The code above would look like this:
std::optional<std::string> FindUsersCity() {
std::optional<ContactsServer> contacts = GetOrOpenContactsServerConnection();
std::optional<UserId> uid = contacts.GetOrReturnNullOpt()->GetUserId();
std::optional<GeoServer> geo = GetOrOpenGeoServerConnection();
std::optional<Location> uloc = geo.GetOrReturnNullOpt()->GetLocation(*uid);
return uloc.GetOrReturnNullOpt()->GetCityName();
}
where GetOrReturnNullOpt() is a method that (1) either returns a value if std::optional is not empty, (2) or returns from FindUsersCity() if std::optional is empty.
Nobody would ever add that method to `std::optional`, because it's much too specific in terms of what it does. (And uses the wrong capitalization convention. ;D)
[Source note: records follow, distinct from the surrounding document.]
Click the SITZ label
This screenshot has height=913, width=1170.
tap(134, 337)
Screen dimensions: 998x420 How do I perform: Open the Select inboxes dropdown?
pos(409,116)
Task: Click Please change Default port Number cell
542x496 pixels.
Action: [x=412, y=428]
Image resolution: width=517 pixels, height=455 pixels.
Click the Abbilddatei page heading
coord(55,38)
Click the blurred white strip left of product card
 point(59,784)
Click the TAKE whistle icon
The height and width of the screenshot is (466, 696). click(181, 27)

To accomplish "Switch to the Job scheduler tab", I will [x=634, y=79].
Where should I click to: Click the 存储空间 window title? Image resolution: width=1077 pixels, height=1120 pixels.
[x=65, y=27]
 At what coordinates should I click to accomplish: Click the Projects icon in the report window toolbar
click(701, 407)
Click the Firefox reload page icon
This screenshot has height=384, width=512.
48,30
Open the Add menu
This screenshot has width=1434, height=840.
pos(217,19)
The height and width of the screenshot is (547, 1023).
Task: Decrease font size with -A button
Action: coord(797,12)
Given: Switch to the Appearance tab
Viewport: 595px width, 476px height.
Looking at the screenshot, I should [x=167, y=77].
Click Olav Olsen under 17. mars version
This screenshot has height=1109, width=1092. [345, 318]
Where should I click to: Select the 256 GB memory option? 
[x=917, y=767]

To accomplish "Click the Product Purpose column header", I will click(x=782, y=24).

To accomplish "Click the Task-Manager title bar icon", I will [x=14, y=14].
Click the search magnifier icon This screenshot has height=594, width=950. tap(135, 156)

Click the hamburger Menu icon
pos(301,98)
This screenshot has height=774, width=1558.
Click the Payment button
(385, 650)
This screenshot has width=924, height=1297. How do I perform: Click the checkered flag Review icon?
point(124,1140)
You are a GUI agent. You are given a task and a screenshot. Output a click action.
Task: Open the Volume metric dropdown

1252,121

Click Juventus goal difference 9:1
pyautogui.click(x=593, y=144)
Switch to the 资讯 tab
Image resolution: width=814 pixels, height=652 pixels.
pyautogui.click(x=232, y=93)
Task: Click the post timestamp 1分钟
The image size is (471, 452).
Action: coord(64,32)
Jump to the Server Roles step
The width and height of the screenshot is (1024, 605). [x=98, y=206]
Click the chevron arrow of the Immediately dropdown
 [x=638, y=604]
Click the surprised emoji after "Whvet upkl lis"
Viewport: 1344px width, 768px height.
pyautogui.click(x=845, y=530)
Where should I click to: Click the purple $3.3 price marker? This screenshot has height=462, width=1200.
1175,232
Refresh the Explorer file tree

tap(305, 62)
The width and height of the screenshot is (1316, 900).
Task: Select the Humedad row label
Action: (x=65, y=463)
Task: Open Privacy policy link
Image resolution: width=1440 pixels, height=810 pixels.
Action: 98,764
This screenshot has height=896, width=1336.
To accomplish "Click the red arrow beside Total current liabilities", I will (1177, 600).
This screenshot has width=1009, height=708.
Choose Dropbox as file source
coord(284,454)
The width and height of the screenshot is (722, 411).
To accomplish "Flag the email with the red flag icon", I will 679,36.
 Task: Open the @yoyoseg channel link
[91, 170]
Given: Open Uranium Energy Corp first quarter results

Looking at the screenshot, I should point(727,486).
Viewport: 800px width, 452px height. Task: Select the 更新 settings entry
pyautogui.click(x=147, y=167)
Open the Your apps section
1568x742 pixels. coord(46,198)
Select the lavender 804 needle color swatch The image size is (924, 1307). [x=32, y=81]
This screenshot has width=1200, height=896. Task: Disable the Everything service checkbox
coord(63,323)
However, what you want is already possible in Standard C++:
std::optional<std::string> FindUsersCity() {
try {
std::optional<ContactsServer> contacts = GetOrOpenContactsServerConnection();
std::optional<UserId> uid = contacts.value().GetUserId(); // throw bad_optional_access on empty
std::optional<GeoServer> geo = GetOrOpenGeoServerConnection();
std::optional<Location> uloc = geo.value().GetLocation(uid.value()); // throw bad_optional_access on empty
return uloc.value().GetCityName();
} catch (const std::bad_optional_access&) {
return std::nullopt;
}
}
The only problem with this is that it's remotely possible that GetOrOpenContactsServerConnection() might itself throw std::bad_optional_access and we've decided that we want to propagate that exception out of FindUsersCity() instead of turning it into a nullopt. We just hope we don't write such convoluted code.
This is nice and general because you can put anything in the catch-clause, not just "return std::nullopt".
Compilers don't optimize this code well today, but at least everyone's well aware that they really ought to. There are lots of papers and blog posts and such on the "abstraction penalty" for exception-handling code.